Suppose $(S, +, \otimes, \rm 0, [1])$ is an algebraic structure, where $S$ is the set of matrices of any orders, $+$ is usual addition of matrix, $\otimes$ is Kronecker product, $\rm 0$ is zero matrix (dimension not defined) and $[1]$ is $1×1$ matrix with the only entry is $1$. Then $(S, +, \otimes, \rm 0, [1])$ seems to be a semiring because it satisfies all the axioms of a semiring except the absorption law, i.e., $x.0=0~\forall ~x\in S$, where $0$ on R.H.S is of higher dimension than that of L.H.S.
My goal left here is to show that zero matrices on L.H.S and R.H.S are both same or equivalent and if so I might be done.
So, could we show these two zero matrices equivalent or the same?
Your structure fails to be a semiring, because $+$ is not a total operation; e.g. you can't add a $2 \times 7$ to a $4 \times 4$ matrix.

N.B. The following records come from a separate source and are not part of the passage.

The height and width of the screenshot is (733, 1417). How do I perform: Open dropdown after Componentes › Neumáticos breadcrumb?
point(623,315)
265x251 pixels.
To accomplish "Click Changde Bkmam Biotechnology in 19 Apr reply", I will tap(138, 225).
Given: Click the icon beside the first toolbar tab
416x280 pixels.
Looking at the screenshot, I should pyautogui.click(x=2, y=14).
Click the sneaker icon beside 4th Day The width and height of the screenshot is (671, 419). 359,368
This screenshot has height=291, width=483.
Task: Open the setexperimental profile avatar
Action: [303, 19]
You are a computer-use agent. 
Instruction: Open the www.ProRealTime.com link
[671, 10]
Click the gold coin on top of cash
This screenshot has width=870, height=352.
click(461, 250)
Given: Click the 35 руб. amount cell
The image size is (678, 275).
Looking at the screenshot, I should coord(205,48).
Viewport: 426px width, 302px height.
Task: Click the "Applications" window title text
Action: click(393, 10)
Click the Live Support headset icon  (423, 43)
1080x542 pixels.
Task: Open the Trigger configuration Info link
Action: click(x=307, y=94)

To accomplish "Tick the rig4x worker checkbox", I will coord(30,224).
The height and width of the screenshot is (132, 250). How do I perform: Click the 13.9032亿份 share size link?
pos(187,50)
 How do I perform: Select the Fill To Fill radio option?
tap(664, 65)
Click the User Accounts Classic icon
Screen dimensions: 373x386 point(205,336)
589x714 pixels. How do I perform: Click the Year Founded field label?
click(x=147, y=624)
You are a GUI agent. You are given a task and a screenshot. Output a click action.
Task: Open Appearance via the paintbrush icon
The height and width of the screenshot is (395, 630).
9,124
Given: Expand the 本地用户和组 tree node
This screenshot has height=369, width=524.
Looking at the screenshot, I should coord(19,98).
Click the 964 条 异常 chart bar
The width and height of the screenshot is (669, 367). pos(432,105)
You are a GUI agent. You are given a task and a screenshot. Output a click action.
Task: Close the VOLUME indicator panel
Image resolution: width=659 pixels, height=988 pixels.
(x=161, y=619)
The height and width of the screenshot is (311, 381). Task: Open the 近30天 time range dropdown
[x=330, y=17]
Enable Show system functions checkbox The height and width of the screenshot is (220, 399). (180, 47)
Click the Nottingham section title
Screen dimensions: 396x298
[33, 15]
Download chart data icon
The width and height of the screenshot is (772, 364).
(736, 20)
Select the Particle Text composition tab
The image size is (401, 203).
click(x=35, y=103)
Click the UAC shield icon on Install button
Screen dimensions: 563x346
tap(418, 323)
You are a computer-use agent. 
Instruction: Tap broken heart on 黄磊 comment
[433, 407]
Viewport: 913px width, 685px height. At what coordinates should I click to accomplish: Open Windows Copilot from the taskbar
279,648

Did you mean the direct sum $\oplus$ instead? I.e. the direct sum of two such matrices would be a $6 \times 11$ matrix whose top-left corner contains the first matrix, whose bottom-right corner contains the second matrix, and whose remaining entries are zero.
But regarding the question you're asking, I think the idea you're missing is that the dimensions of a matrix are $m \times n$ where $m$ and $n$ can be any natural number: in particular, they can be zero.
The thing you want $0$ to be, I think, is the matrix of dimension $0 \times 0$. This matrix satisfies $0 \otimes x = 0 = x \otimes 0$ for every matrix $x$.